### Problem to work on
Copy out every one of the entries below word for word, keeping each line unchanged.

(Records for locating described items)
-*-*-

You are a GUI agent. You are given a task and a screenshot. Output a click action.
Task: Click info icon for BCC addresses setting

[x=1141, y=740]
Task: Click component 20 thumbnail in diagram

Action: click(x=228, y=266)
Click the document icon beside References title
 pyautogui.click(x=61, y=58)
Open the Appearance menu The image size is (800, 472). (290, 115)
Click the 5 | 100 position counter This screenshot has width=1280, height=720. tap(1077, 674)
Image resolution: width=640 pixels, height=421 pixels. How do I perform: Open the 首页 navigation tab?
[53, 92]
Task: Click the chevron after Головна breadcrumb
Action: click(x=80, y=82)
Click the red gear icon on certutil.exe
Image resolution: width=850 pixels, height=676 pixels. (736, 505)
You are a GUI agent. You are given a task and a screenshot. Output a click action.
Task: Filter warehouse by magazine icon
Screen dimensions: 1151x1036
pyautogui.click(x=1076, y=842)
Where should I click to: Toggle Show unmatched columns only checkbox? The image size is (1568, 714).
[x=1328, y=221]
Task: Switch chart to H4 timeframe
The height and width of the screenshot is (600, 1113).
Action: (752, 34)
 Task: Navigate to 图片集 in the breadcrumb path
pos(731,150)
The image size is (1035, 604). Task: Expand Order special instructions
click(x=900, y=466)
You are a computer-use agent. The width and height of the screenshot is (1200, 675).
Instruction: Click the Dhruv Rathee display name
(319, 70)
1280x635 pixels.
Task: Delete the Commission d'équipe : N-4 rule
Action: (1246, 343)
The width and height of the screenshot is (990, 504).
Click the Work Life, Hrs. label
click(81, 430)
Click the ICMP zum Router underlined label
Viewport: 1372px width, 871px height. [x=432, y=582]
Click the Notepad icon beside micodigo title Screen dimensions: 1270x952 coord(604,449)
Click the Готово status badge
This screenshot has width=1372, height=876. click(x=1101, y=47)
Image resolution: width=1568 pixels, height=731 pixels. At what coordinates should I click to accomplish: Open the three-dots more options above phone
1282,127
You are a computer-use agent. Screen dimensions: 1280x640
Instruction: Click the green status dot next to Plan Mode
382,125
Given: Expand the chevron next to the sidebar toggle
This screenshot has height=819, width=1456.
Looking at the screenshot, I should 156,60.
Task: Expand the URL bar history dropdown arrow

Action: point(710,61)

-*-*-

### Result for this task
You are a GUI agent. You are given a task and a screenshot. Output a click action.
Task: Click info icon for BCC addresses setting

[x=1141, y=740]
Task: Click component 20 thumbnail in diagram

Action: click(x=228, y=266)
Click the document icon beside References title
 pyautogui.click(x=61, y=58)
Open the Appearance menu The image size is (800, 472). (290, 115)
Click the 5 | 100 position counter This screenshot has width=1280, height=720. tap(1077, 674)
Image resolution: width=640 pixels, height=421 pixels. How do I perform: Open the 首页 navigation tab?
[53, 92]
Task: Click the chevron after Головна breadcrumb
Action: click(x=80, y=82)
Click the red gear icon on certutil.exe
Image resolution: width=850 pixels, height=676 pixels. (736, 505)
You are a GUI agent. You are given a task and a screenshot. Output a click action.
Task: Filter warehouse by magazine icon
Screen dimensions: 1151x1036
pyautogui.click(x=1076, y=842)
Where should I click to: Toggle Show unmatched columns only checkbox? The image size is (1568, 714).
[x=1328, y=221]
Task: Switch chart to H4 timeframe
The height and width of the screenshot is (600, 1113).
Action: (752, 34)
 Task: Navigate to 图片集 in the breadcrumb path
pos(731,150)
The image size is (1035, 604). Task: Expand Order special instructions
click(x=900, y=466)
You are a computer-use agent. The width and height of the screenshot is (1200, 675).
Instruction: Click the Dhruv Rathee display name
(319, 70)
1280x635 pixels.
Task: Delete the Commission d'équipe : N-4 rule
Action: (1246, 343)
The width and height of the screenshot is (990, 504).
Click the Work Life, Hrs. label
click(81, 430)
Click the ICMP zum Router underlined label
Viewport: 1372px width, 871px height. [x=432, y=582]
Click the Notepad icon beside micodigo title Screen dimensions: 1270x952 coord(604,449)
Click the Готово status badge
This screenshot has width=1372, height=876. click(x=1101, y=47)
Image resolution: width=1568 pixels, height=731 pixels. At what coordinates should I click to accomplish: Open the three-dots more options above phone
1282,127
You are a computer-use agent. Screen dimensions: 1280x640
Instruction: Click the green status dot next to Plan Mode
382,125
Given: Expand the chevron next to the sidebar toggle
This screenshot has height=819, width=1456.
Looking at the screenshot, I should 156,60.
Task: Expand the URL bar history dropdown arrow

Action: point(710,61)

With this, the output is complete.